One cool thing I did learn however was that when repeating a model train and evaluation experiment with both the functional API and the scikit learn API, the functional API took advantage of multithreading, and produced a particular result in 4min 18s vs 49min 6s, with both models using the same seed=42 and ending up with the same accuracy and log loss on some held out data.

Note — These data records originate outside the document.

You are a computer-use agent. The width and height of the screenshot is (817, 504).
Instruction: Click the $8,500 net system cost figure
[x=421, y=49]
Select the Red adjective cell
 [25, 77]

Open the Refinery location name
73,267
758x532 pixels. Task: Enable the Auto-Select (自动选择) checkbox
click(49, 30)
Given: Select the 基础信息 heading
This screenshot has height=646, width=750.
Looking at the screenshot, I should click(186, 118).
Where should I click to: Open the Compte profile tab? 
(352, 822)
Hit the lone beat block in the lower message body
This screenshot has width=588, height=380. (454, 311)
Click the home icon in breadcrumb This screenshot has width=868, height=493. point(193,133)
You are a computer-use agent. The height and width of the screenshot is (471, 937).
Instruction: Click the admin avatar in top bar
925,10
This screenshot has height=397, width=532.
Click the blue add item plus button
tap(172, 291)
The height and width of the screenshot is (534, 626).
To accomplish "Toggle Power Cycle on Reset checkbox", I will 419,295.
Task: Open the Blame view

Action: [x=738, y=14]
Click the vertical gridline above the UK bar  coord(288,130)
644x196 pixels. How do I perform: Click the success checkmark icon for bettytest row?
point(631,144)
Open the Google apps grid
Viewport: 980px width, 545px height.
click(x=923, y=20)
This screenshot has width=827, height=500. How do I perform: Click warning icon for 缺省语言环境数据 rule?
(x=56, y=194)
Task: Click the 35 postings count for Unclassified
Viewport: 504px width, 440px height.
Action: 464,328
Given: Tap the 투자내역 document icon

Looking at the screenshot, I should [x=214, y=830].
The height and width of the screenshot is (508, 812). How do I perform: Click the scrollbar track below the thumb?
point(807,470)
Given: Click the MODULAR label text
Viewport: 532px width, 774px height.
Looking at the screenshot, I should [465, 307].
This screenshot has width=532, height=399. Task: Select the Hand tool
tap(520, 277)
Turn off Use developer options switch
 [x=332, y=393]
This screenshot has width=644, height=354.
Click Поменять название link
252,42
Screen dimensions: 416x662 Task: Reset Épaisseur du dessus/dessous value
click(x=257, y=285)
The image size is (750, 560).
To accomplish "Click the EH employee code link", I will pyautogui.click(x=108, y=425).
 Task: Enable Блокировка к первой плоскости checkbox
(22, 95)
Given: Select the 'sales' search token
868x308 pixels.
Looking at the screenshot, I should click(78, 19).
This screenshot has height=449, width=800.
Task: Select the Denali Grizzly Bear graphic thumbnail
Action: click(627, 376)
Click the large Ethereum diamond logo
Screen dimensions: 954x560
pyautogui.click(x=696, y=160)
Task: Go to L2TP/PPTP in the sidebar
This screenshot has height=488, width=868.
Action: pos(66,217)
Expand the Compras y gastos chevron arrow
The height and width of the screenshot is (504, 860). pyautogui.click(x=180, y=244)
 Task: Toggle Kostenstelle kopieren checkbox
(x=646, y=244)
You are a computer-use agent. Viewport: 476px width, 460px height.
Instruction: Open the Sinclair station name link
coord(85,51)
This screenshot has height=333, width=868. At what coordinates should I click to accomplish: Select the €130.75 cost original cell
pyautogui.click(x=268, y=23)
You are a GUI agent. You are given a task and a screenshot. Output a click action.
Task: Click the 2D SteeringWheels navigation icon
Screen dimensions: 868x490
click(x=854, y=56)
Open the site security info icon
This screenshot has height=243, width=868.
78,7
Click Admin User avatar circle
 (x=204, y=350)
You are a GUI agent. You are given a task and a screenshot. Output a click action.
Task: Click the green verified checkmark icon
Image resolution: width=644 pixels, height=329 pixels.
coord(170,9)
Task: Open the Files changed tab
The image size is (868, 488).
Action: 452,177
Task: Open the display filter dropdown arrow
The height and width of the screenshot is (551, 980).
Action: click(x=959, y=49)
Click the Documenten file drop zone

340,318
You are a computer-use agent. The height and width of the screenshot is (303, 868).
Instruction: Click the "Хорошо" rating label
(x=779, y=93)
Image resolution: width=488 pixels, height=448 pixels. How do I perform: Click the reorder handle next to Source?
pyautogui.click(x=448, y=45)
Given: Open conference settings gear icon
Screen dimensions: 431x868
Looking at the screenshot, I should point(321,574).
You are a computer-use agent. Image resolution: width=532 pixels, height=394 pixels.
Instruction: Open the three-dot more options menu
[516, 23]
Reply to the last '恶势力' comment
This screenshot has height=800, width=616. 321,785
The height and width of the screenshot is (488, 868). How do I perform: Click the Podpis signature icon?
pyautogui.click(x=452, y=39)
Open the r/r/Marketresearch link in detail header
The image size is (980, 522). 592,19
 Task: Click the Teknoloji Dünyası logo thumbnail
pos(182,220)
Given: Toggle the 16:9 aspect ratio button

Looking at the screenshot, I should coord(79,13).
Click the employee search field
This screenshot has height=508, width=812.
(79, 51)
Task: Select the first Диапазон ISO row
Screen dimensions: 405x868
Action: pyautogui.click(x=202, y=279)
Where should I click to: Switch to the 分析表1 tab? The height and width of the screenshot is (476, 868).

As I mentioned here , I experienced some early problems running out of memory and crashing, for instance computing log los son 843416 rows. And that is why I was seeking out approaches of online learning. But because of the limitations, my workout ended up being the use of at least carefully deleting objects in memory with del to free up space for, between preprocessing, training and validation. And I also played around with the approach of initializing a xgb.DMatrix using the xgb.DMatrix('/my/blah/path#dtrain.cache') syntax where you specify # a cache file to allow for file access to reduce the in-memory burden, also requiring to dump your pre-processed training data to file first. (And doing that is good anyway because it allows you to free up that precious memory).

Compared to the initial baseline logloss from earlier of around 29, here I noted a result of 3.9934347 with the initial xgboost approach.

On 2020-06-14, I tried using the xgboost caching with the scikitlearn api approach. In the meantime I also ran into a fun issue where an xgboost model was trained on data without a particular output class , with only 53 classes in fact and would produce predict probability vectors of length 53 instead of 54, so I ended up having to make sure to better shuffle the data to make sure when trying to use less data (when using cross validation for instance) that all of the output classes are accounted for, without having a more direct way of telling Xgboost what the output classes should be.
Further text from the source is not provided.